Assignment. An exact copy of all the data is the expected answer.

Stored items from a collection.
• • • •

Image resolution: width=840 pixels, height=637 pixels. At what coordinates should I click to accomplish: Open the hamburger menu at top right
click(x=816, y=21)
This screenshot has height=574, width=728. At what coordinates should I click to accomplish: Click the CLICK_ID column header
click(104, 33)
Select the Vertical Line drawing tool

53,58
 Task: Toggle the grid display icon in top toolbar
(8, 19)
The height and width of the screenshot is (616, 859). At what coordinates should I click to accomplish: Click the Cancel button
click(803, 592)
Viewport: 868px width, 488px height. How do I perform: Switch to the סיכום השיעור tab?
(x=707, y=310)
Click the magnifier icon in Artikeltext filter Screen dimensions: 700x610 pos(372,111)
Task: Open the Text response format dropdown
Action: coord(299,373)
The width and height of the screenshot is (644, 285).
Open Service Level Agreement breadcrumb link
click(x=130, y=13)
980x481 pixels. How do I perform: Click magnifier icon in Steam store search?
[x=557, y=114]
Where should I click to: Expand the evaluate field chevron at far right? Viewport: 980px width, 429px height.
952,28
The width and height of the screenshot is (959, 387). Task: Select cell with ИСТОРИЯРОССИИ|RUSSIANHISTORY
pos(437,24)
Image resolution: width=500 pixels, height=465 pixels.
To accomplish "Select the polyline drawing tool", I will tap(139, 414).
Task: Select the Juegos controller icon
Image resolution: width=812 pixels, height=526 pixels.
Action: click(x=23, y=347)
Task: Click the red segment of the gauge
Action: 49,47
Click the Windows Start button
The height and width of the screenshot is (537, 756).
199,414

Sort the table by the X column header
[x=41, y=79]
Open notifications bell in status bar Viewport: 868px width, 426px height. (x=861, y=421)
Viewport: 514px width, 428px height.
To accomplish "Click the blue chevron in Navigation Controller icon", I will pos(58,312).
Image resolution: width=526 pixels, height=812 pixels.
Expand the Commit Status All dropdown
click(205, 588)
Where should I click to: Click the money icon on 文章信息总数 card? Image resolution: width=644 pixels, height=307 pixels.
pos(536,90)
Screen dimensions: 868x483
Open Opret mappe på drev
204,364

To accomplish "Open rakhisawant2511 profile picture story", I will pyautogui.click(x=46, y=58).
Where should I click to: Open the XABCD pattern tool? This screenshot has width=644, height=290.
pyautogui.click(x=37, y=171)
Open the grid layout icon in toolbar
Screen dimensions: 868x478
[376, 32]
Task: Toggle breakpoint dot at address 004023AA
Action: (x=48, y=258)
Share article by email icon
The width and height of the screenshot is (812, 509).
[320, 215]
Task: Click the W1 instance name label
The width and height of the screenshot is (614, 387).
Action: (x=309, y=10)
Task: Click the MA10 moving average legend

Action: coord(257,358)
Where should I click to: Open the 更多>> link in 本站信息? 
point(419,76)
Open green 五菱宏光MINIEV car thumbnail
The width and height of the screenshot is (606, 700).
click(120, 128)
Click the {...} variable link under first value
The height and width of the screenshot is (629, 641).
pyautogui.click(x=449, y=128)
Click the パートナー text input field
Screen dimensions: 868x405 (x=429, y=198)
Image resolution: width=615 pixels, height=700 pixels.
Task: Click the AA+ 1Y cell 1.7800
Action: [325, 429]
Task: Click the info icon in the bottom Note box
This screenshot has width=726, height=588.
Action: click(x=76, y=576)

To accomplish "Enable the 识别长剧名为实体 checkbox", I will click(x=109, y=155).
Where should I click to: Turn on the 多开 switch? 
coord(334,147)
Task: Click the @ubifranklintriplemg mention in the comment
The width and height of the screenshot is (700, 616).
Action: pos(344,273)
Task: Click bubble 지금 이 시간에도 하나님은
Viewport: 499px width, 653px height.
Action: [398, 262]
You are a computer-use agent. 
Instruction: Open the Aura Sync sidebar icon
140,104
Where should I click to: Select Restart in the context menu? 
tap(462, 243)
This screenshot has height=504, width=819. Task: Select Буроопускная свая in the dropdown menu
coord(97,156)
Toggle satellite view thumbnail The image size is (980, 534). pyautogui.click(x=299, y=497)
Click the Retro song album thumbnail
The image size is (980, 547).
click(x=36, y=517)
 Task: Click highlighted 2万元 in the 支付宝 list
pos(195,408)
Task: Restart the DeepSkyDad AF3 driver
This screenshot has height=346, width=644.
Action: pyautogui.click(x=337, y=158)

• • • •

Result of this task.
Image resolution: width=840 pixels, height=637 pixels. At what coordinates should I click to accomplish: Open the hamburger menu at top right
click(x=816, y=21)
This screenshot has height=574, width=728. At what coordinates should I click to accomplish: Click the CLICK_ID column header
click(104, 33)
Select the Vertical Line drawing tool

53,58
 Task: Toggle the grid display icon in top toolbar
(8, 19)
The height and width of the screenshot is (616, 859). At what coordinates should I click to accomplish: Click the Cancel button
click(803, 592)
Viewport: 868px width, 488px height. How do I perform: Switch to the סיכום השיעור tab?
(x=707, y=310)
Click the magnifier icon in Artikeltext filter Screen dimensions: 700x610 pos(372,111)
Task: Open the Text response format dropdown
Action: coord(299,373)
The width and height of the screenshot is (644, 285).
Open Service Level Agreement breadcrumb link
click(x=130, y=13)
980x481 pixels. How do I perform: Click magnifier icon in Steam store search?
[x=557, y=114]
Where should I click to: Expand the evaluate field chevron at far right? Viewport: 980px width, 429px height.
952,28
The width and height of the screenshot is (959, 387). Task: Select cell with ИСТОРИЯРОССИИ|RUSSIANHISTORY
pos(437,24)
Image resolution: width=500 pixels, height=465 pixels.
To accomplish "Select the polyline drawing tool", I will tap(139, 414).
Task: Select the Juegos controller icon
Image resolution: width=812 pixels, height=526 pixels.
Action: click(x=23, y=347)
Task: Click the red segment of the gauge
Action: 49,47
Click the Windows Start button
The height and width of the screenshot is (537, 756).
199,414

Sort the table by the X column header
[x=41, y=79]
Open notifications bell in status bar Viewport: 868px width, 426px height. (x=861, y=421)
Viewport: 514px width, 428px height.
To accomplish "Click the blue chevron in Navigation Controller icon", I will pos(58,312).
Image resolution: width=526 pixels, height=812 pixels.
Expand the Commit Status All dropdown
click(205, 588)
Where should I click to: Click the money icon on 文章信息总数 card? Image resolution: width=644 pixels, height=307 pixels.
pos(536,90)
Screen dimensions: 868x483
Open Opret mappe på drev
204,364

To accomplish "Open rakhisawant2511 profile picture story", I will pyautogui.click(x=46, y=58).
Where should I click to: Open the XABCD pattern tool? This screenshot has width=644, height=290.
pyautogui.click(x=37, y=171)
Open the grid layout icon in toolbar
Screen dimensions: 868x478
[376, 32]
Task: Toggle breakpoint dot at address 004023AA
Action: (x=48, y=258)
Share article by email icon
The width and height of the screenshot is (812, 509).
[320, 215]
Task: Click the W1 instance name label
The width and height of the screenshot is (614, 387).
Action: (x=309, y=10)
Task: Click the MA10 moving average legend

Action: coord(257,358)
Where should I click to: Open the 更多>> link in 本站信息? 
point(419,76)
Open green 五菱宏光MINIEV car thumbnail
The width and height of the screenshot is (606, 700).
click(120, 128)
Click the {...} variable link under first value
The height and width of the screenshot is (629, 641).
pyautogui.click(x=449, y=128)
Click the パートナー text input field
Screen dimensions: 868x405 (x=429, y=198)
Image resolution: width=615 pixels, height=700 pixels.
Task: Click the AA+ 1Y cell 1.7800
Action: [325, 429]
Task: Click the info icon in the bottom Note box
This screenshot has width=726, height=588.
Action: click(x=76, y=576)

To accomplish "Enable the 识别长剧名为实体 checkbox", I will click(x=109, y=155).
Where should I click to: Turn on the 多开 switch? 
coord(334,147)
Task: Click the @ubifranklintriplemg mention in the comment
The width and height of the screenshot is (700, 616).
Action: pos(344,273)
Task: Click bubble 지금 이 시간에도 하나님은
Viewport: 499px width, 653px height.
Action: [398, 262]
You are a computer-use agent. 
Instruction: Open the Aura Sync sidebar icon
140,104
Where should I click to: Select Restart in the context menu? 
tap(462, 243)
This screenshot has height=504, width=819. Task: Select Буроопускная свая in the dropdown menu
coord(97,156)
Toggle satellite view thumbnail The image size is (980, 534). pyautogui.click(x=299, y=497)
Click the Retro song album thumbnail
The image size is (980, 547).
click(x=36, y=517)
 Task: Click highlighted 2万元 in the 支付宝 list
pos(195,408)
Task: Restart the DeepSkyDad AF3 driver
This screenshot has height=346, width=644.
Action: pyautogui.click(x=337, y=158)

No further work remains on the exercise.